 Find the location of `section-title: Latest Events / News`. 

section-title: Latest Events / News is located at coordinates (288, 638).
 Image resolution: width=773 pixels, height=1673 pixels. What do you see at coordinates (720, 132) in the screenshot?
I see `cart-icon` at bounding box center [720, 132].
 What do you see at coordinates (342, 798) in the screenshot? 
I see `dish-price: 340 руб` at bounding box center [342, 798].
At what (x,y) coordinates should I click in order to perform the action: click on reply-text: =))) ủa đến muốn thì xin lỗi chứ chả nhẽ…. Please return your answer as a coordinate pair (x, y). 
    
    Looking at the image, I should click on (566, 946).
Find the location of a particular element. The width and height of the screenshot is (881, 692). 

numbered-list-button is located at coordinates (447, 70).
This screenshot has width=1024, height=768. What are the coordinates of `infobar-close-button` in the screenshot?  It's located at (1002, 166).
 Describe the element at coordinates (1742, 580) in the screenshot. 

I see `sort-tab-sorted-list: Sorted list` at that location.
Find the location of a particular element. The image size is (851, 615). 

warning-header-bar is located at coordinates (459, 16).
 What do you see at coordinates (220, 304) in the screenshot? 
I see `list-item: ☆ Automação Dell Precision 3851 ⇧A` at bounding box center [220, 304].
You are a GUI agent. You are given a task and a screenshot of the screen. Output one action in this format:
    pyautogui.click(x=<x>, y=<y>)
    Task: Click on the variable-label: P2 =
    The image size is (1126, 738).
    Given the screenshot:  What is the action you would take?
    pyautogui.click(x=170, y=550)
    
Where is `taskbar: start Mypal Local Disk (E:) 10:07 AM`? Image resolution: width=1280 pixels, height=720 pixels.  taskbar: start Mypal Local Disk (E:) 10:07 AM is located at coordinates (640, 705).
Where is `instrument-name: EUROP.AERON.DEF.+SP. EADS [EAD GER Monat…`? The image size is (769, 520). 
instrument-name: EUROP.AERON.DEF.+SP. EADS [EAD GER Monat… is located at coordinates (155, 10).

What you are asked to do: Convert the entries, starting at the line that contains "You are a GUI" and ending at the last line of the entries, into a Markdown table with the columns Row and Line. Number each row and leave out blank lines.

Answer box:
| Row | Line |
|---|---|
| 1 | You are a GUI agent. You are given a task and a screenshot of the screen. Output one action in this format: |
| 2 |     pyautogui.click(x=<x>, y=<y>) |
| 3 |     Task: Click on the variable-label: P2 = |
| 4 |     The image size is (1126, 738). |
| 5 |     Given the screenshot:  What is the action you would take? |
| 6 |     pyautogui.click(x=170, y=550) |
| 7 | Where is `taskbar: start Mypal Local Disk (E:) 10:07 AM`? Image resolution: width=1280 pixels, height=720 pixels.  taskbar: start Mypal Local Disk (E:) 10:07 AM is located at coordinates (640, 705). |
| 8 | Where is `instrument-name: EUROP.AERON.DEF.+SP. EADS [EAD GER Monat…`? The image size is (769, 520).  |
| 9 | instrument-name: EUROP.AERON.DEF.+SP. EADS [EAD GER Monat… is located at coordinates (155, 10). |